Qu’est-ce qui est en jeu avec la privatisation de Kutxabank ?
Ce qui est en jeu c’est un outil financier qui aujourd’hui est public et doit répondre aux besoins sociaux et économiques de notre pays. Un instrument important car c’est 40% de l’épargne de la Communauté Autonome Basque qui a été déposé dans les trois Caisses d’Epargne (BBK, Kutxa Gipuzkoa et Vital Kutxa) par la population, les entreprises ou d’autres agents au fil des ans.
Quel est le risque ?
C’est important de rappeler que le modèle du système financier détermine aussi le type de société que nous avons. Ce patrimoine est sous contrôle public aujourd’hui, et le PNV, le PP et le PSE se sont mis d’accord pour le laisser dans les mains d’investisseurs privés sans donner d’information sur le processus ni sur leurs intentions et en prétendant qu’il s’agissait uniquement d’adaptations légales et, qui plus est, obligatoires. Le risque est aussi simple que grave. Un instrument financier au service de la population et de l’économie réelle, dont les bénéfices sont destinés à satisfaire en priorité les attentes de la société deviendrait une banque commerciale privée où son actionnaire majoritaire (capital privé) devra comme partout ailleurs tirer le maximum de bénéfices pour se rémunérer.
Comment expliquez-vous la décision de ceux qui défendent cette privatisation ?

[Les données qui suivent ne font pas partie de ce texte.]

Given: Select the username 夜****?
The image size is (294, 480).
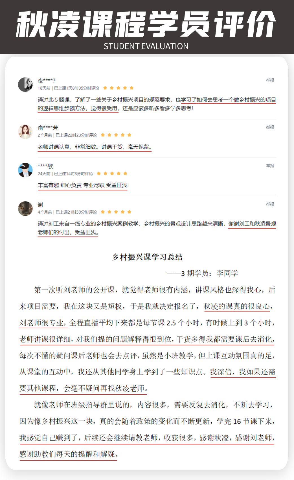Looking at the screenshot, I should click(47, 81).
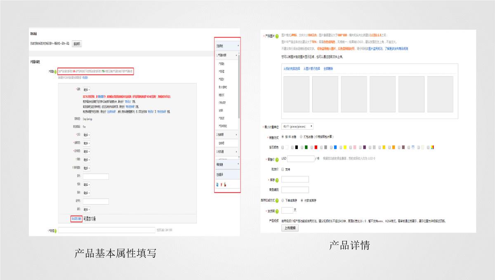495x280 pixels.
Task: Enable the 批发价 支持 checkbox
Action: [x=283, y=169]
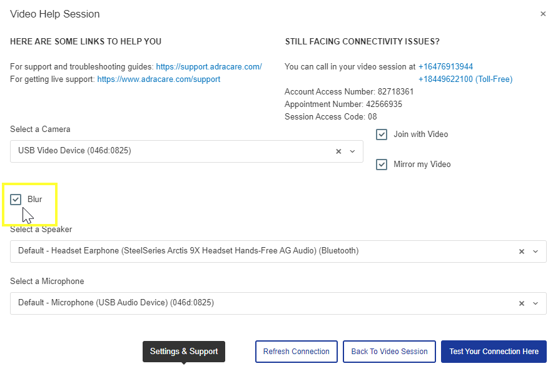The width and height of the screenshot is (553, 371).
Task: Expand the camera dropdown chevron
Action: pyautogui.click(x=352, y=151)
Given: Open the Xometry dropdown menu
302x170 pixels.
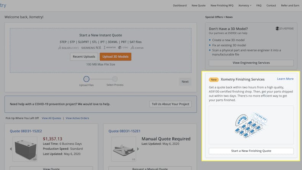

C’est assez incompréhensible de voir comment le pouvoir politique, indépendamment de sa couleur, renonce à un tel instrument. En Allemagne les pouvoirs économique et politique sont aussi néo-libéraux qu’ici et pourtant ils maintiennent intactes leurs Caisses d’Epargne. Les décideurs du Pays Basque nous disent qu’il n’y pas d’alternative. C’est totalement faux et ELA a dénoncé de façon argumentée et publique toute leur manoeuvre, en présentant ses propositions et demandant un débat public.
Quelles ont été les réactions des défenseurs de la privatisation ?
Ils n’ont pas d’arguments acceptables par la population et sont obligés de fuir le débat. Mais surtout ils n’acceptent pas que le syndicat ELA questionne leurs intentions et encore moins qu’on les oblige à changer leur feuille de route. Incapables de faire face aux critiques portées par le syndicat, les partis politiques attaquent ELA en disant que nous n’avons pas de légitimité pour parler de ces sujets, que nous nous allions à Sortu et que nous voulons faire couler Kutxabank…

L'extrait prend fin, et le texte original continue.